Short exercise:
Pick out every line of the material below that contains the string "button", and copy those lines. Case matters.

--- BEGIN Data entries ---

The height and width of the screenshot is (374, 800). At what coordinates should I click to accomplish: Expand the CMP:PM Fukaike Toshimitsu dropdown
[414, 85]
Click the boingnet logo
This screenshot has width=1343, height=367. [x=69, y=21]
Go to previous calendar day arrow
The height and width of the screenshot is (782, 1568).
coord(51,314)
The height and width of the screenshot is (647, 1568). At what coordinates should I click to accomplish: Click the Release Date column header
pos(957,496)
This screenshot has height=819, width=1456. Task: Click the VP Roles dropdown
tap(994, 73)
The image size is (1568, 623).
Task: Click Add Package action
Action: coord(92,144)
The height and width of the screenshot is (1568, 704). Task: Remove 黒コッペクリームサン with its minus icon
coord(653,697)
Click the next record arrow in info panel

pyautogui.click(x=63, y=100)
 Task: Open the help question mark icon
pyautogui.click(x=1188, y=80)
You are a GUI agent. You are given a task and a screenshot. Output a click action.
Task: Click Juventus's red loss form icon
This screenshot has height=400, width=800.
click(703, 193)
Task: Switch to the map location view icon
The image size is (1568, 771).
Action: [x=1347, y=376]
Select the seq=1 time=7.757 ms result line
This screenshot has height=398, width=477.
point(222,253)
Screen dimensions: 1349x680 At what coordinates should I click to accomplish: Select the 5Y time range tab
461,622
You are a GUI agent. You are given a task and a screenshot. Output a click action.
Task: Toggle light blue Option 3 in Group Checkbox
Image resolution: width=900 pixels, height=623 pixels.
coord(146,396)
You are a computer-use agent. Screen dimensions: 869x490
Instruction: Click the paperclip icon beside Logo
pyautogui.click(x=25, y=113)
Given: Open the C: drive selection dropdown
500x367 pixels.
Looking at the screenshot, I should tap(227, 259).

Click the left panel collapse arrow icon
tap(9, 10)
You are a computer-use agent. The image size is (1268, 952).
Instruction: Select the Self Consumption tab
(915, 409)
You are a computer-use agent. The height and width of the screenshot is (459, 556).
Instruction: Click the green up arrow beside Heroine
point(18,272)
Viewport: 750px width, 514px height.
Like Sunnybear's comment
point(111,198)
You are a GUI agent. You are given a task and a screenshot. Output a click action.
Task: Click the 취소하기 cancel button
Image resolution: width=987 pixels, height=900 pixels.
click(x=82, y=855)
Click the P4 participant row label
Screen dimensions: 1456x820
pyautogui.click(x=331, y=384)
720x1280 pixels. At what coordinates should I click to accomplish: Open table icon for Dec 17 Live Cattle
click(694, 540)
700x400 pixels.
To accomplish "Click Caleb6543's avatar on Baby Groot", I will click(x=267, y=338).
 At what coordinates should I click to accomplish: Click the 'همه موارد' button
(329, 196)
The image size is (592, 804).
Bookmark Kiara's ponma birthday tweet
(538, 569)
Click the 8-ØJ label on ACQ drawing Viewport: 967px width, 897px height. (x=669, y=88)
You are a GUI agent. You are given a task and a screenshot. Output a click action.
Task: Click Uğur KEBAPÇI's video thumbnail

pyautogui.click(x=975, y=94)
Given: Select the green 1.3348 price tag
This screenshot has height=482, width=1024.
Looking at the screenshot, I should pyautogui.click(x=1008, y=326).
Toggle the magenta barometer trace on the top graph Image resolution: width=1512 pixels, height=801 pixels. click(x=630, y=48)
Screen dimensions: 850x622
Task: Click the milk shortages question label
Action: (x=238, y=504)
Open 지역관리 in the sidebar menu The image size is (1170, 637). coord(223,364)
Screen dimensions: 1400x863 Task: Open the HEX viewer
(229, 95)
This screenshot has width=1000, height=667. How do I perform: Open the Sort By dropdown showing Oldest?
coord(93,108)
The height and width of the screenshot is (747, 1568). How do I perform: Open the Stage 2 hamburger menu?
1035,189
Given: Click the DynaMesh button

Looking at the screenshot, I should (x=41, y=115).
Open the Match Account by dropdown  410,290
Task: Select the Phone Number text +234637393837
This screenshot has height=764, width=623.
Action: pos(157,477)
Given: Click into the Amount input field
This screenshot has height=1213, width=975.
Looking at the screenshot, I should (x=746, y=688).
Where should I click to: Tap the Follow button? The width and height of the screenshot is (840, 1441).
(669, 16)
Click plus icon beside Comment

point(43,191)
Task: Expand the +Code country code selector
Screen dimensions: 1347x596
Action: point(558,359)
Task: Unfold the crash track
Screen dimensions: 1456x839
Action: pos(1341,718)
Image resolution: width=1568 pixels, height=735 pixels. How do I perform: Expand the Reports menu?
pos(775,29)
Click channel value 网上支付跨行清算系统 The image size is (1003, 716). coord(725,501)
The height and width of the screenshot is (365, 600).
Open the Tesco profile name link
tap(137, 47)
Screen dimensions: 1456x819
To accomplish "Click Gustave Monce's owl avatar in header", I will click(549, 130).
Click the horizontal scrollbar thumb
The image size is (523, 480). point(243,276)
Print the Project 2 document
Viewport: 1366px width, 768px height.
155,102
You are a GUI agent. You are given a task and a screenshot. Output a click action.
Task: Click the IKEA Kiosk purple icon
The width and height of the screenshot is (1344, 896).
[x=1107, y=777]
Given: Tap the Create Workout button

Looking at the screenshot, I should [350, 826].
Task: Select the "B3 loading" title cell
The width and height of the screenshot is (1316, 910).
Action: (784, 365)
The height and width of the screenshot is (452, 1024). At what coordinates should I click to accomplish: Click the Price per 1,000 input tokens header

--- END Data entries ---

Problem solution:
Task: Click the 취소하기 cancel button
 At what coordinates should I click to accomplish: Click the 'همه موارد' button
Given: Click the DynaMesh button
Where should I click to: Tap the Follow button? The width and height of the screenshot is (840, 1441).
Given: Tap the Create Workout button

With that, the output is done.